■ Exercise directions ■
From the first line to the last, set down the data exactly as given.

■ Data extracts ■
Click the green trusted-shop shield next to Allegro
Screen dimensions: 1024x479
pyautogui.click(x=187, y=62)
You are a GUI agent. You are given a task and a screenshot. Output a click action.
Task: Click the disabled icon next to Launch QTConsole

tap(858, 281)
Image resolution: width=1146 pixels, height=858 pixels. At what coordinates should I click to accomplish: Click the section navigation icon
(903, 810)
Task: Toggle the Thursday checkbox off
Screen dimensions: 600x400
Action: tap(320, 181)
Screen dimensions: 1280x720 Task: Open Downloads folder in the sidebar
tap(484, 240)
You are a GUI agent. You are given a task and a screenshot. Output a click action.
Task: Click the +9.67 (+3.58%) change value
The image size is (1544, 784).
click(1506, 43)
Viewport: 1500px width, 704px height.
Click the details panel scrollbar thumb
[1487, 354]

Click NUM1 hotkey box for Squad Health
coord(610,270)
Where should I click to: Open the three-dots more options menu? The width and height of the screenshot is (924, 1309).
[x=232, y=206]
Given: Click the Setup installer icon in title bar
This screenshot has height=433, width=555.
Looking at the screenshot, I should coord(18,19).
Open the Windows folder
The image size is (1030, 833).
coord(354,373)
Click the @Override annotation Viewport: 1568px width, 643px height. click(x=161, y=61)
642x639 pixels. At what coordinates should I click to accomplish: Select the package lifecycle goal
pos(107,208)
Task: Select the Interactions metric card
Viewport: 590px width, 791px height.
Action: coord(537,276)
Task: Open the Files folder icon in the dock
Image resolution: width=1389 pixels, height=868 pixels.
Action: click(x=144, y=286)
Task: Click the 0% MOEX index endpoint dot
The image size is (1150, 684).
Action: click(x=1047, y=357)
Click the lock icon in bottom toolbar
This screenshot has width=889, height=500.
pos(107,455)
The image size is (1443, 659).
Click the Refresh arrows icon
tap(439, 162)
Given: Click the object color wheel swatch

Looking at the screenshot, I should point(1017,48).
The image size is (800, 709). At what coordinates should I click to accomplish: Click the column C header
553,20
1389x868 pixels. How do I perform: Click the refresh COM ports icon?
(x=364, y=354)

■ Answer space ■
Click the green trusted-shop shield next to Allegro
Screen dimensions: 1024x479
pyautogui.click(x=187, y=62)
You are a GUI agent. You are given a task and a screenshot. Output a click action.
Task: Click the disabled icon next to Launch QTConsole

tap(858, 281)
Image resolution: width=1146 pixels, height=858 pixels. At what coordinates should I click to accomplish: Click the section navigation icon
(903, 810)
Task: Toggle the Thursday checkbox off
Screen dimensions: 600x400
Action: tap(320, 181)
Screen dimensions: 1280x720 Task: Open Downloads folder in the sidebar
tap(484, 240)
You are a GUI agent. You are given a task and a screenshot. Output a click action.
Task: Click the +9.67 (+3.58%) change value
The image size is (1544, 784).
click(1506, 43)
Viewport: 1500px width, 704px height.
Click the details panel scrollbar thumb
[1487, 354]

Click NUM1 hotkey box for Squad Health
coord(610,270)
Where should I click to: Open the three-dots more options menu? The width and height of the screenshot is (924, 1309).
[x=232, y=206]
Given: Click the Setup installer icon in title bar
This screenshot has height=433, width=555.
Looking at the screenshot, I should coord(18,19).
Open the Windows folder
The image size is (1030, 833).
coord(354,373)
Click the @Override annotation Viewport: 1568px width, 643px height. click(x=161, y=61)
642x639 pixels. At what coordinates should I click to accomplish: Select the package lifecycle goal
pos(107,208)
Task: Select the Interactions metric card
Viewport: 590px width, 791px height.
Action: coord(537,276)
Task: Open the Files folder icon in the dock
Image resolution: width=1389 pixels, height=868 pixels.
Action: click(x=144, y=286)
Task: Click the 0% MOEX index endpoint dot
The image size is (1150, 684).
Action: click(x=1047, y=357)
Click the lock icon in bottom toolbar
This screenshot has width=889, height=500.
pos(107,455)
The image size is (1443, 659).
Click the Refresh arrows icon
tap(439, 162)
Given: Click the object color wheel swatch

Looking at the screenshot, I should point(1017,48).
The image size is (800, 709). At what coordinates should I click to accomplish: Click the column C header
553,20
1389x868 pixels. How do I perform: Click the refresh COM ports icon?
(x=364, y=354)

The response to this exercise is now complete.